▶ Requirement
All of the records below must be reproduced exactly, minus any pictures.

*** Opening of Extracted records ***

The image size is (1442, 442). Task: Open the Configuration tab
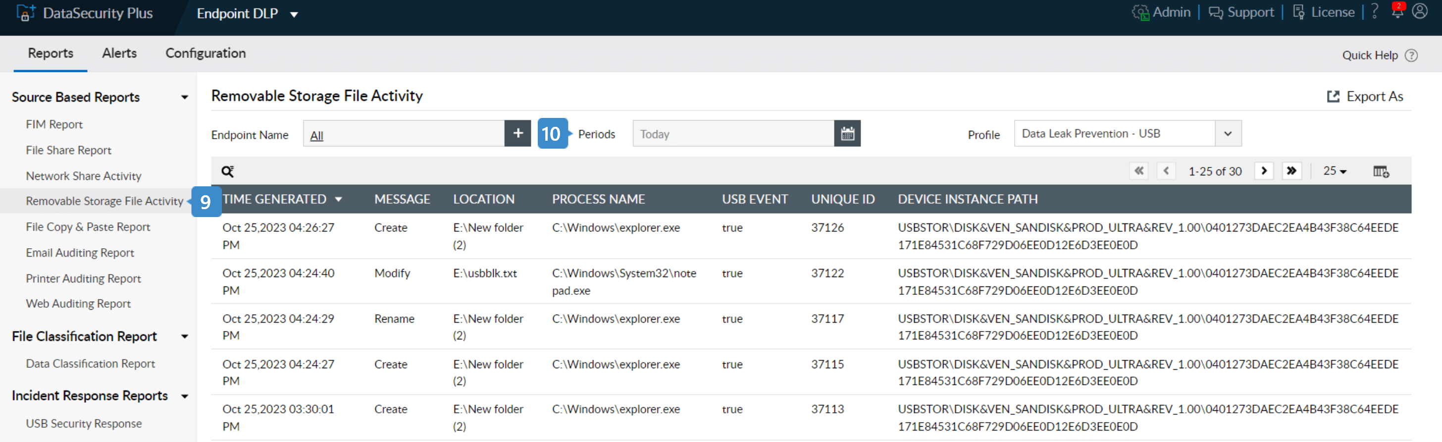[205, 53]
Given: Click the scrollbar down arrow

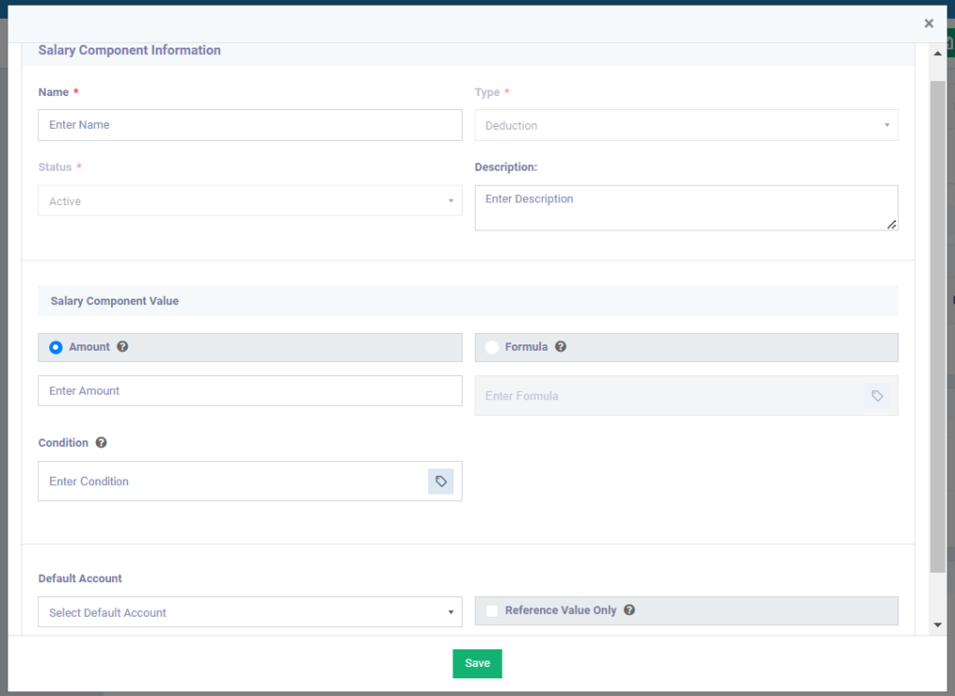Looking at the screenshot, I should 937,624.
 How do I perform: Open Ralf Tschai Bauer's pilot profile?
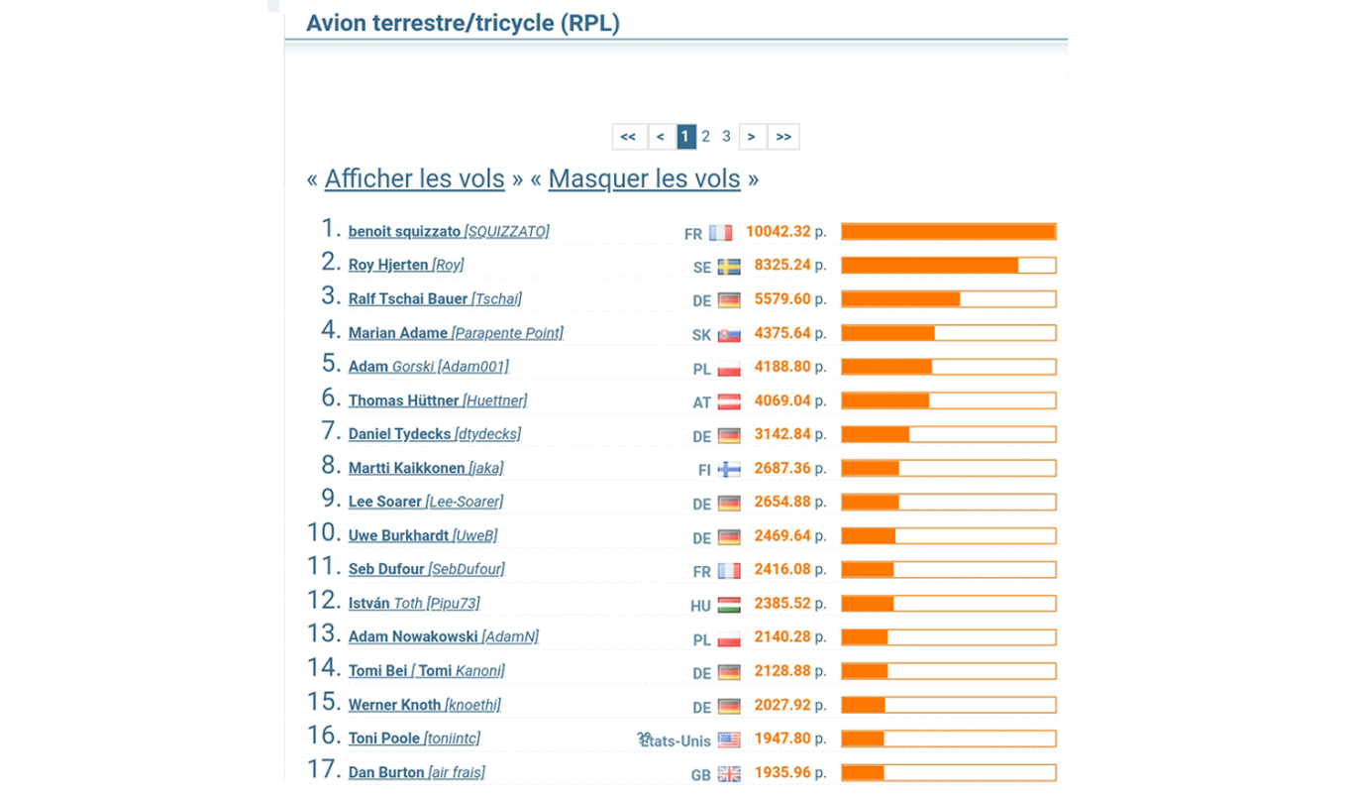(408, 299)
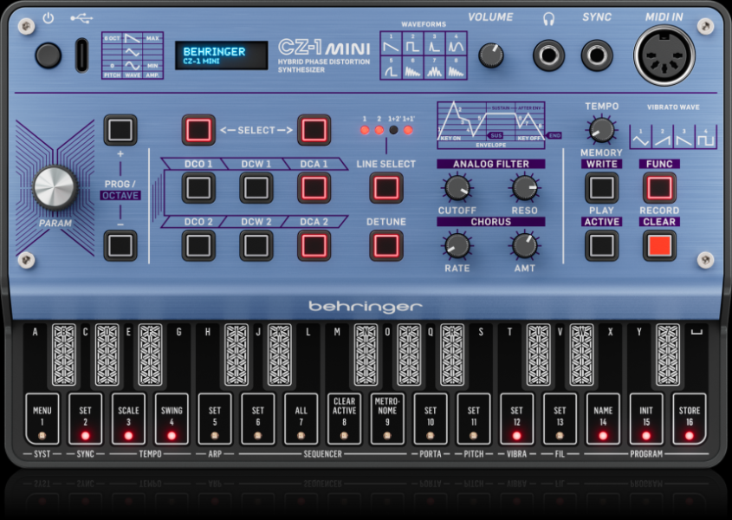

*** Close of Extracted records ***

▶ Answer for the task
The image size is (1442, 442). Task: Open the Configuration tab
[205, 53]
Given: Click the scrollbar down arrow

Looking at the screenshot, I should 937,624.
 How do I perform: Open Ralf Tschai Bauer's pilot profile?
(408, 299)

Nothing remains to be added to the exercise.